▽

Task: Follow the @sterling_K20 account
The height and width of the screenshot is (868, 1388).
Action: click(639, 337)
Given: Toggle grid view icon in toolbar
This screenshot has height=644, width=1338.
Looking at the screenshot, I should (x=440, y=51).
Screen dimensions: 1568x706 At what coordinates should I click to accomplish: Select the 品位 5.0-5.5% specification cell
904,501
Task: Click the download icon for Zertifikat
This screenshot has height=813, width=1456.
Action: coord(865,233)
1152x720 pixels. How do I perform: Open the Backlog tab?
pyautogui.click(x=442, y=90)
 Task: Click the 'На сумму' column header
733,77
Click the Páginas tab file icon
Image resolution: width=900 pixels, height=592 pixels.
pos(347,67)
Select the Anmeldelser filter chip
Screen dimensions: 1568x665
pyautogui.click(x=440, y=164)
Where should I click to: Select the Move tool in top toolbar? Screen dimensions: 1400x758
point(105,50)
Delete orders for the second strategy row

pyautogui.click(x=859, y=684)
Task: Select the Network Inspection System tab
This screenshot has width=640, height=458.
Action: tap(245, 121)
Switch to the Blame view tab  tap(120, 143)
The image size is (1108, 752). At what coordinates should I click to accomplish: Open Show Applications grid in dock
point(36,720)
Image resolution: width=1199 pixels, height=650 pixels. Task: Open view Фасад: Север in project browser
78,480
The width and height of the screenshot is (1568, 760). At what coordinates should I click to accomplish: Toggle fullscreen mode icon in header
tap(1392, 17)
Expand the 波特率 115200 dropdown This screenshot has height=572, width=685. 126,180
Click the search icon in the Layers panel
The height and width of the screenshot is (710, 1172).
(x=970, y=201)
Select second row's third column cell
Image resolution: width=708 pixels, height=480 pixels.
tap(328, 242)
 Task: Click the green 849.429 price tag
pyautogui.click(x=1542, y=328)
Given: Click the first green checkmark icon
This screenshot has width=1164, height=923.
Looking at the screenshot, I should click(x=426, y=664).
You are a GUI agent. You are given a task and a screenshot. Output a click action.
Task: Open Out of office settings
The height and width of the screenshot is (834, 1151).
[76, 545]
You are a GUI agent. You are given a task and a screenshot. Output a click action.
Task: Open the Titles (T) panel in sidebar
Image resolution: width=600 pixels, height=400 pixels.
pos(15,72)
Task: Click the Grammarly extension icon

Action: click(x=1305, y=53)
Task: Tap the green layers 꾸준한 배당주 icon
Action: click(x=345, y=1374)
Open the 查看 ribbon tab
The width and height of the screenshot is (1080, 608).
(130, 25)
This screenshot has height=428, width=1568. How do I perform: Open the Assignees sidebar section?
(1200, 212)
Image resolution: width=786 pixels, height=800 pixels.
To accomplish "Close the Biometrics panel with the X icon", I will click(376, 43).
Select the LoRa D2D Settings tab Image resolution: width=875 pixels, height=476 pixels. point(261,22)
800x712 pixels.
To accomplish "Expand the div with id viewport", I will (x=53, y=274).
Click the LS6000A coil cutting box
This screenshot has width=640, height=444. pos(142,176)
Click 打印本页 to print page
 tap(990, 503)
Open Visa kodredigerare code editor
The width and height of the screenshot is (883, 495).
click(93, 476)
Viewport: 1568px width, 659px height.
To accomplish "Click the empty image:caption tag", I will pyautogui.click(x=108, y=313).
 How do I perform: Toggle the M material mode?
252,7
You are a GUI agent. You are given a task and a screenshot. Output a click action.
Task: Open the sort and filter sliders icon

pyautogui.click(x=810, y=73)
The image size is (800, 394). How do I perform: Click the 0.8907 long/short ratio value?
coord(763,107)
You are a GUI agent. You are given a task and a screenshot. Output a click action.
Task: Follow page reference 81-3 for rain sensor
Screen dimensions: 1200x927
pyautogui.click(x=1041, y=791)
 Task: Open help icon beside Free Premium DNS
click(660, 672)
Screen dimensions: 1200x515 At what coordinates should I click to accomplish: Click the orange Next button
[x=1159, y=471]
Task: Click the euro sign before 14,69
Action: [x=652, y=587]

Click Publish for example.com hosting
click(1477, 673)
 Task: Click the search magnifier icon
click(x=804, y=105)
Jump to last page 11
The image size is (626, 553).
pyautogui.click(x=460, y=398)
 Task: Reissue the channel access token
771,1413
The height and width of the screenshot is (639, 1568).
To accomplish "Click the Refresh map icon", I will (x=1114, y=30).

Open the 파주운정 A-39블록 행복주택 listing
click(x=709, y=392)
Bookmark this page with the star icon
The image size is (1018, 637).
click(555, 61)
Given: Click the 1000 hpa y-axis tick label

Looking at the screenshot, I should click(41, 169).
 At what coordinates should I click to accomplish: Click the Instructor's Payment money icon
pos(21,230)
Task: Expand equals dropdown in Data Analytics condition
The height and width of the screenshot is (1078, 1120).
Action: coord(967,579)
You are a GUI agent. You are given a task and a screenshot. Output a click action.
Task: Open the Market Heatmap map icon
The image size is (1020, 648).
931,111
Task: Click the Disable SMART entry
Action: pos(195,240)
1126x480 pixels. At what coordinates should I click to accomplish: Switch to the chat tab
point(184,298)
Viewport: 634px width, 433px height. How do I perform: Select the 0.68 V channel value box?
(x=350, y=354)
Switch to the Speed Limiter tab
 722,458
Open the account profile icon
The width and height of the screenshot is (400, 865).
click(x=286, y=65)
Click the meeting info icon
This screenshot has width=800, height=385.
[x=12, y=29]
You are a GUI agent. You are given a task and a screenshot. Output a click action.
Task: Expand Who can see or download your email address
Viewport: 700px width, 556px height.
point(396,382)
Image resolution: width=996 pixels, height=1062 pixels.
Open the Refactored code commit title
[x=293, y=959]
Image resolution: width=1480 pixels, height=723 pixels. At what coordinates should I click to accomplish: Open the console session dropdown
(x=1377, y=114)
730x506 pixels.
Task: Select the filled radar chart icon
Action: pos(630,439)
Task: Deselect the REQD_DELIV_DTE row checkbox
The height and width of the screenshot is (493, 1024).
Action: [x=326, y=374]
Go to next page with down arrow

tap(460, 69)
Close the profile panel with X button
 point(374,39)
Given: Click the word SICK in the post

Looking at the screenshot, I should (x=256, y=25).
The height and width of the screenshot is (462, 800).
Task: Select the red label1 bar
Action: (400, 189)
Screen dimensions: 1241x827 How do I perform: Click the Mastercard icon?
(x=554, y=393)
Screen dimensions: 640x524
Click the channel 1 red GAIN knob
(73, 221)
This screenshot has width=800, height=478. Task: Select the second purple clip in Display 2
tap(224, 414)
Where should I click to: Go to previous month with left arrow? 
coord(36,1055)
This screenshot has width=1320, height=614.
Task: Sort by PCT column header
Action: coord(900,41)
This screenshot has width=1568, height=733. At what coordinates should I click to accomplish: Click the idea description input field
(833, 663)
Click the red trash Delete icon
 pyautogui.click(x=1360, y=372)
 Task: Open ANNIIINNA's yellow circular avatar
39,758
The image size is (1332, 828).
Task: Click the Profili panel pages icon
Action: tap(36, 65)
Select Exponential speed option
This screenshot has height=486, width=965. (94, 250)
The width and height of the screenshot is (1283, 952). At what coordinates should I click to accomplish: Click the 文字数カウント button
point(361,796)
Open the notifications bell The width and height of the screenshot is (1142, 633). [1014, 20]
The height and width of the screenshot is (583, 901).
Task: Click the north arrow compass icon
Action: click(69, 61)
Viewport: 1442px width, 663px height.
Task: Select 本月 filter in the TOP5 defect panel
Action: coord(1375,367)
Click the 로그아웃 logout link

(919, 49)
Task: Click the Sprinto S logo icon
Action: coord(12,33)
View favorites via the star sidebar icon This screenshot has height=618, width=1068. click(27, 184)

△

Exercise details. Wherever the string "star" occurs in the listing, return the line it sits on.

Your response.
Bookmark this page with the star icon
View favorites via the star sidebar icon This screenshot has height=618, width=1068. click(27, 184)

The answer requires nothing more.